You are viewing a plain text version of this content. The canonical link for it is here.

Posted to users@pdfbox.apache.org by Darcy Dechene <da...@gmail.com> on 2013/08/08 16:58:47 UTC

PDFToImage results in missing text

Hi,

When converting the attached pdf file using the command line tool
PDFToImage the resulting image is missing all the text (attached
test_J25.jpg).

This is being run on a Windows system and occurs when using Java 7 (update
21 or 25). When running on the same Windows system using Java 7 update 11
the resulting image is just fine and contains all the text (attached
test_J11.jpg).

Does anyone know what might cause this or has ideas for further debugging?

Thanks!
Darcy

Re: PDFToImage results in missing text

Posted by Darcy Dechene <da...@gmail.com>.

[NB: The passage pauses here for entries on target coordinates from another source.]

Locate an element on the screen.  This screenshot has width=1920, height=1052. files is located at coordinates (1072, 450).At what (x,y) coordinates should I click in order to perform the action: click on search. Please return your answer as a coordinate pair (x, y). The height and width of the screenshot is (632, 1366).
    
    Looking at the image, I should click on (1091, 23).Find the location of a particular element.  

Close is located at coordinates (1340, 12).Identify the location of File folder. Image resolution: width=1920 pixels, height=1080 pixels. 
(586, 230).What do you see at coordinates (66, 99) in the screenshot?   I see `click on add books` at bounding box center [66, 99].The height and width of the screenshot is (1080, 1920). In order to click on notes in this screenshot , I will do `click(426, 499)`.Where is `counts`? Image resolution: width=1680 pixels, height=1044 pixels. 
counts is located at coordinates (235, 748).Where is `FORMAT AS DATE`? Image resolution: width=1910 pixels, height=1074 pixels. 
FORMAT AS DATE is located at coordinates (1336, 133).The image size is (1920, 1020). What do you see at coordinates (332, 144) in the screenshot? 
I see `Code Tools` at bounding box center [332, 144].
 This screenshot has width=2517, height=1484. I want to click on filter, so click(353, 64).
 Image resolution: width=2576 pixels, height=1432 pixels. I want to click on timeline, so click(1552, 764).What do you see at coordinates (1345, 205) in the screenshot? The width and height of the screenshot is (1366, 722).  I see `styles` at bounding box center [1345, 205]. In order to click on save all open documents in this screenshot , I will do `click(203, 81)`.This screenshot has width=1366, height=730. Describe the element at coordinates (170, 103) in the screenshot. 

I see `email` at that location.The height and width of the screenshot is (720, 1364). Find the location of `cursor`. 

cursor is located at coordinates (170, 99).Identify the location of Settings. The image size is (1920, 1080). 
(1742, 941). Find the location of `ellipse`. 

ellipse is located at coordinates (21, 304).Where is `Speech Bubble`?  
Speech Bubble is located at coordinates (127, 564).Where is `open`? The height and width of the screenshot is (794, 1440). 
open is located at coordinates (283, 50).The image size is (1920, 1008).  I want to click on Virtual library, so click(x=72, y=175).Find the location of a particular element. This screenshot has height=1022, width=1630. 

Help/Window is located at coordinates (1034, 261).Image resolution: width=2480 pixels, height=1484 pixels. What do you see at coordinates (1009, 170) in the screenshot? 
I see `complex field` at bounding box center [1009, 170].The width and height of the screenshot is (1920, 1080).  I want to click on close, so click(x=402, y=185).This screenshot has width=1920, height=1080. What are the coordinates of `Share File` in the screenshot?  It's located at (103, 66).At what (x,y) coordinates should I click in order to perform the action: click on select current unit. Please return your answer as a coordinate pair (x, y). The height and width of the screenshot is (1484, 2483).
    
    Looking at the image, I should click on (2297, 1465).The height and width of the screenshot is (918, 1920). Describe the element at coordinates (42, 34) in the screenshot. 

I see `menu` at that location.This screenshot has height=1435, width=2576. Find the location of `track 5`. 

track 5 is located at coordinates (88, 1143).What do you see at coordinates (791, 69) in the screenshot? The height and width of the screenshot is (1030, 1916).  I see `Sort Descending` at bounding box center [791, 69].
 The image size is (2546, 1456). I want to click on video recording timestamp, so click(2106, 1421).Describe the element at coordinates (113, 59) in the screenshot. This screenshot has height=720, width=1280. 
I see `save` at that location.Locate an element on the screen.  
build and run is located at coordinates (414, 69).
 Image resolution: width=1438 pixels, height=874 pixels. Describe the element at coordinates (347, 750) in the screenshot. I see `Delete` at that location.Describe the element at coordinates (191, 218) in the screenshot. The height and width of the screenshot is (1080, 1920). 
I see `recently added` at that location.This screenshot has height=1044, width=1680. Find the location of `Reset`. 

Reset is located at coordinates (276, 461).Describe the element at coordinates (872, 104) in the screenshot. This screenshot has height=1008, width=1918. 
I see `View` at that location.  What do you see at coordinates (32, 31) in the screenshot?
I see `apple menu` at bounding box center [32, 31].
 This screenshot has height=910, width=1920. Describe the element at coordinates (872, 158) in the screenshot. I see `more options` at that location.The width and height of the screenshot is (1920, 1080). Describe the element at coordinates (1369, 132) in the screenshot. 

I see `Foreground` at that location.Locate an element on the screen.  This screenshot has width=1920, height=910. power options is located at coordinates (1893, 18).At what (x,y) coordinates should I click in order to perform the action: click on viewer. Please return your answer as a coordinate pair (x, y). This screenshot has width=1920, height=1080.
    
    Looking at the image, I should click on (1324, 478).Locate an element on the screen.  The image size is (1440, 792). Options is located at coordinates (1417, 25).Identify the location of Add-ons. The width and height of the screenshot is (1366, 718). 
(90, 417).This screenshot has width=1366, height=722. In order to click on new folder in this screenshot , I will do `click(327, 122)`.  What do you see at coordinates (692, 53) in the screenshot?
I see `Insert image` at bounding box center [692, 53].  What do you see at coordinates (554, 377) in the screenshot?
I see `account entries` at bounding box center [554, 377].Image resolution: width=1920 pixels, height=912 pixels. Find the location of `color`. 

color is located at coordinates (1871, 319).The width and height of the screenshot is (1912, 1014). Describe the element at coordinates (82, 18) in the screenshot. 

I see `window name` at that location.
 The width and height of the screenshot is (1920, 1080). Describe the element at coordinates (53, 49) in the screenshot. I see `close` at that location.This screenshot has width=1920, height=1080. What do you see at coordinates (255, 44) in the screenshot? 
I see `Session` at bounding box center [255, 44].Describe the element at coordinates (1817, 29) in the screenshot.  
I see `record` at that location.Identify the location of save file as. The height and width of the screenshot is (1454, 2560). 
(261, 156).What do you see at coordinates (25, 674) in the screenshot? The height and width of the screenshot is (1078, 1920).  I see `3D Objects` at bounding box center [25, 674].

Yes that is the issue. I'll monitor PDFBOX-1608 and for now we will roll
back to Java pre 1.7.0_21

Thanks for the quick response.

Darcy


On Thu, Aug 8, 2013 at 10:05 AM, Andreas Lehmkuehler <an...@lehmi.de>wrote:

> Hi,
>
> Am 08.08.2013 16:58, schrieb Darcy Dechene:
>
>  Hi,
>>
>> When converting the attached pdf file using the command line tool
>> PDFToImage the
>> resulting image is missing all the text (attached test_J25.jpg).
>>
> Your attachment didn't make it due to some restrictions to the mailing
> list.
> But I guess we won't need an image demonstrating that something is
> missing. ;-)
>
>
>  This is being run on a Windows system and occurs when using Java 7
>> (update 21 or
>> 25). When running on the same Windows system using Java 7 update 11 the
>> resulting image is just fine and contains all the text (attached
>> test_J11.jpg).
>>
> Sounds like your pdf uses type1C/CFF fonts. That's a known issue and
> PDFBOX-1608 [1] deals with it.
>
>
>  Does anyone know what might cause this or has ideas for further debugging?
>>
> You may double check if I'm right. Open the pdf in question using acrobat
> and
> have a look at the documents properties (File -> Properites). The font
> folder
> lists all used fonts. You may see one or more entries for an embedded
> subset of
> a type1 font.
>
>  Thanks!
>> Darcy
>>
>
> BR
> Andreas Lehmkühler
> [1] https://issues.apache.org/**jira/browse/PDFBOX-1608<https://issues.apache.org/jira/browse/PDFBOX-1608>
>

Re: PDFToImage results in missing text

Posted by Andreas Lehmkuehler <an...@lehmi.de>.

Hi,

Am 08.08.2013 16:58, schrieb Darcy Dechene:
> Hi,
>
> When converting the attached pdf file using the command line tool PDFToImage the
> resulting image is missing all the text (attached test_J25.jpg).
Your attachment didn't make it due to some restrictions to the mailing list.
But I guess we won't need an image demonstrating that something is missing. ;-)

> This is being run on a Windows system and occurs when using Java 7 (update 21 or
> 25). When running on the same Windows system using Java 7 update 11 the
> resulting image is just fine and contains all the text (attached test_J11.jpg).
Sounds like your pdf uses type1C/CFF fonts. That's a known issue and
PDFBOX-1608 [1] deals with it.

> Does anyone know what might cause this or has ideas for further debugging?
You may double check if I'm right. Open the pdf in question using acrobat and
have a look at the documents properties (File -> Properites). The font folder
lists all used fonts. You may see one or more entries for an embedded subset of
a type1 font.

> Thanks!
> Darcy

BR
Andreas Lehmkühler
[1] https://issues.apache.org/jira/browse/PDFBOX-1608